この専門医を取得するためには、消化器外科に特化したより専門的な知識と技術を要求されます。そして、難易度が高いとされる手術の執刀100例に加え、全部で450例以上の手術参加が必要です。さらには筆記試験も難しく、私は試験前3カ月ほど、ほぼ毎日勉強をしました。医師15年目、40歳代半ばのベテランでも落ちる試験と聞いていたので、ビビッた私はスタディプラス(高校生や受験生が多く使う学習管理アプリです)というスマホアプリを使いました。後から計測された勉強時間を見てみると、実に合計100時間ほどを費やしており驚きました。さすがにちょっと勉強をしすぎたようで、試験当日は一番最初に解き終わり会場を出ることになりましたが。
こちらの試験も合格率は74.5%(2017年度)でしたので、外科専門医と同じくらいとなります。試験会場には、私より先輩の医歴(医者になってからの年数)の外科医もたくさんお見かけしました。
また、試験を受けるためには論文を3本以上自分で書いていなければならないなど、外科専門医とは比較にならない高いレベルが要求されます。ですので、こちらをもっている医者は「かなり高いレベルで消化器外科について専門性を有している」と言えると思います。

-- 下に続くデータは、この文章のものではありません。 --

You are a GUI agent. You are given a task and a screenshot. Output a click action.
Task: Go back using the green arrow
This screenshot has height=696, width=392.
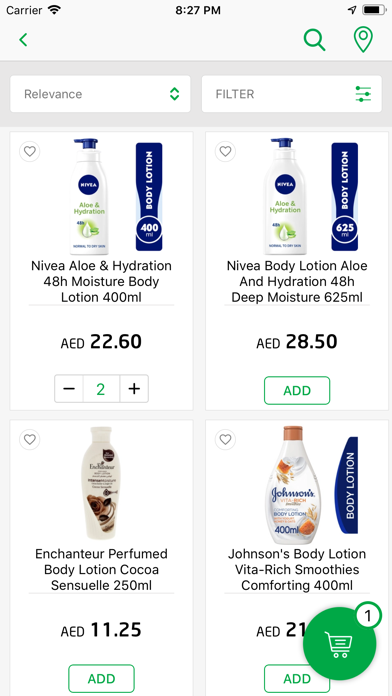point(24,40)
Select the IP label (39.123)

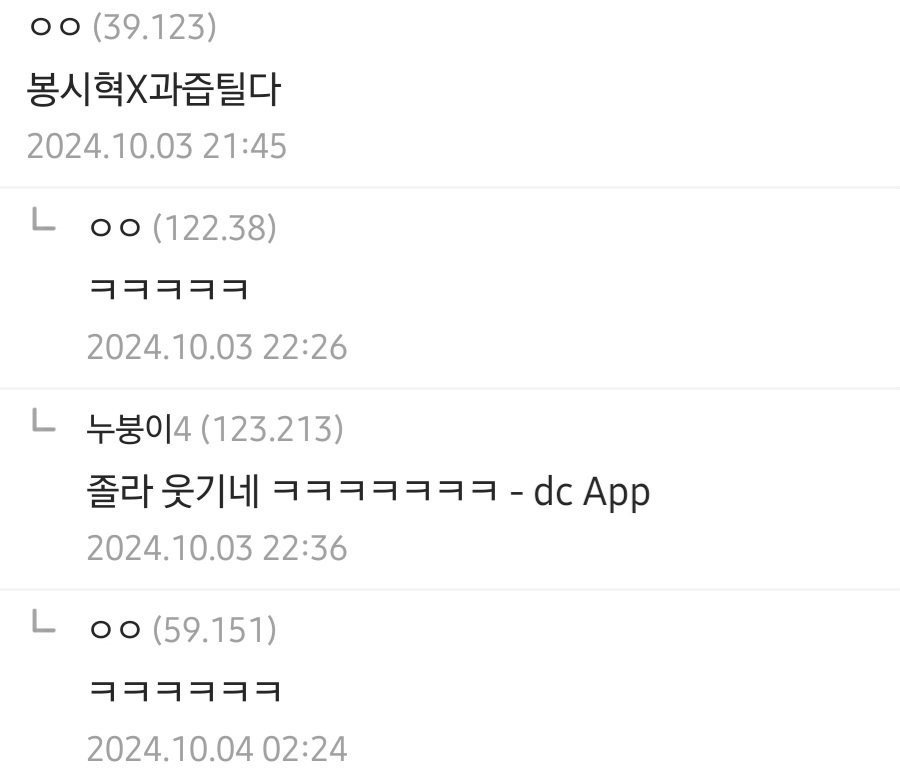click(x=154, y=27)
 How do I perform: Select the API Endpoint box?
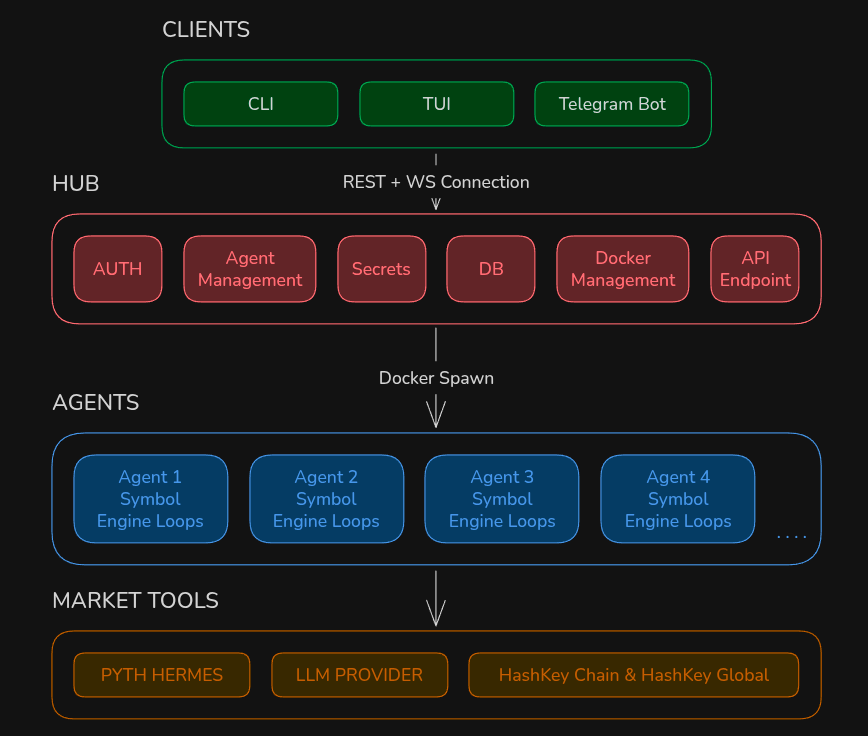tap(755, 269)
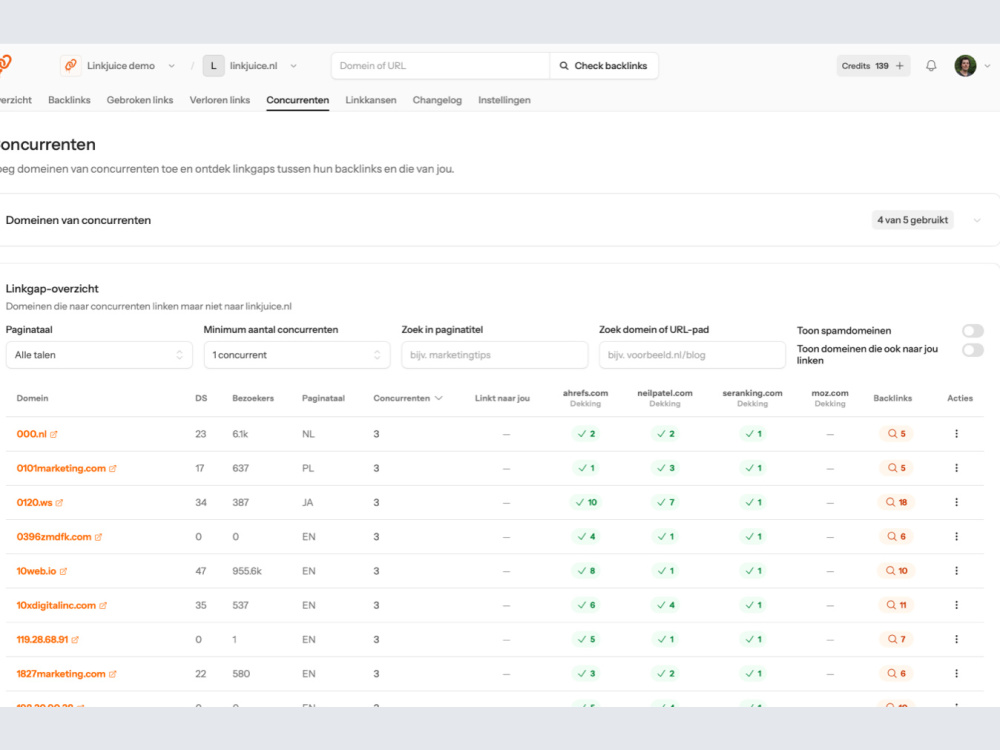Image resolution: width=1000 pixels, height=750 pixels.
Task: View the 18 backlinks for 0120.ws
Action: coord(896,503)
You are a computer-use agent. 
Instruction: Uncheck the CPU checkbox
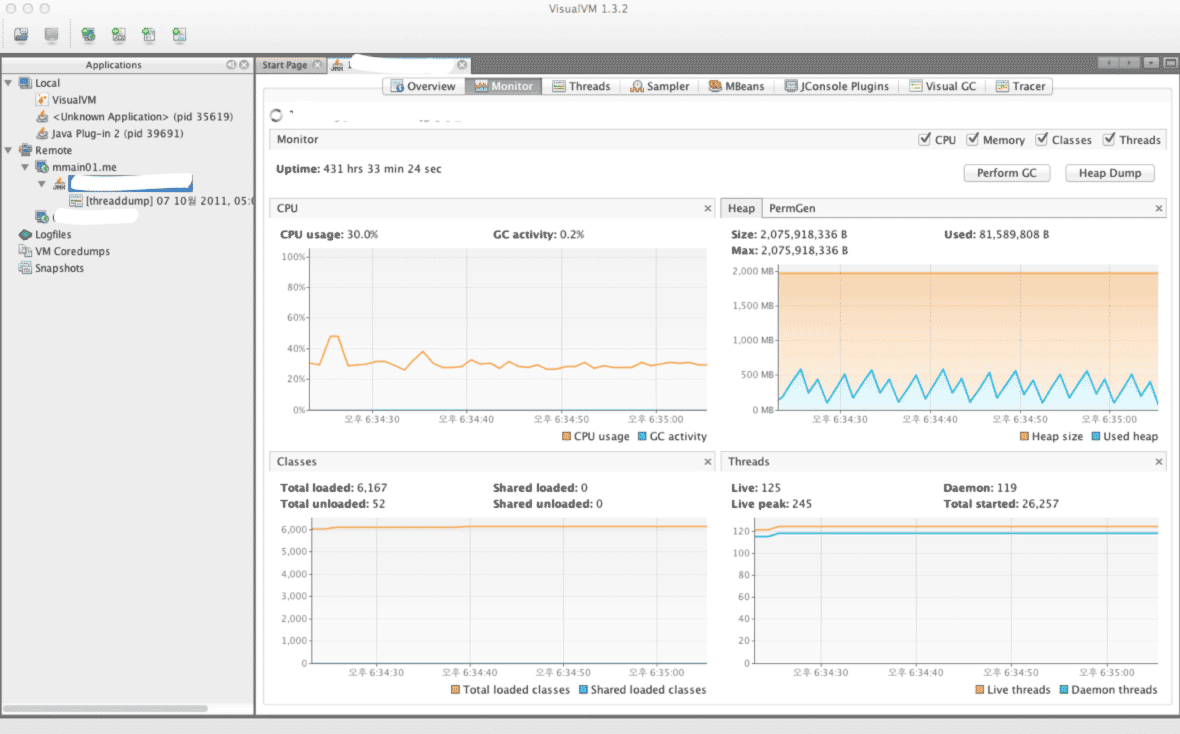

一般的な「専門医」というイメージでは、こちらの消化器外科専門医がそのイメージに合うでしょう。
専門医制度は変わりつつあります
他の科の専門医資格では、私が聞いたところではだいたい消化器外科専門医と同じ程度の能力を求められるようです。医師になって6~8年目に取れる資格が多いです。つまり2階建ての2階部分ですね。どの科の医師も、キャリアを始める時には「あと何年で専門医を取る」ことを目標にしていることが多い印象です。
以上、医者の専門医について解説しました。まとめると、皆さんが医者を選ぶ際、「専門医は必ずしも必要ではないが、あったらある一定以上の水準は保証される」となります。
実は今、この専門医をどうするか色々と議論がなされていて、業界ではゴタゴタしています。専門医制度の導入が大学病院への医師誘導となり、地域医療に悪影響を及ぼすのではないかという意見が多く、運用規則が改定されるなどしています。あと数年後にはまたちょっと変わってくるかもしれませんが、原則は私が書いたような内容で良いかと思います。
ではまた次回、お会いしましょう。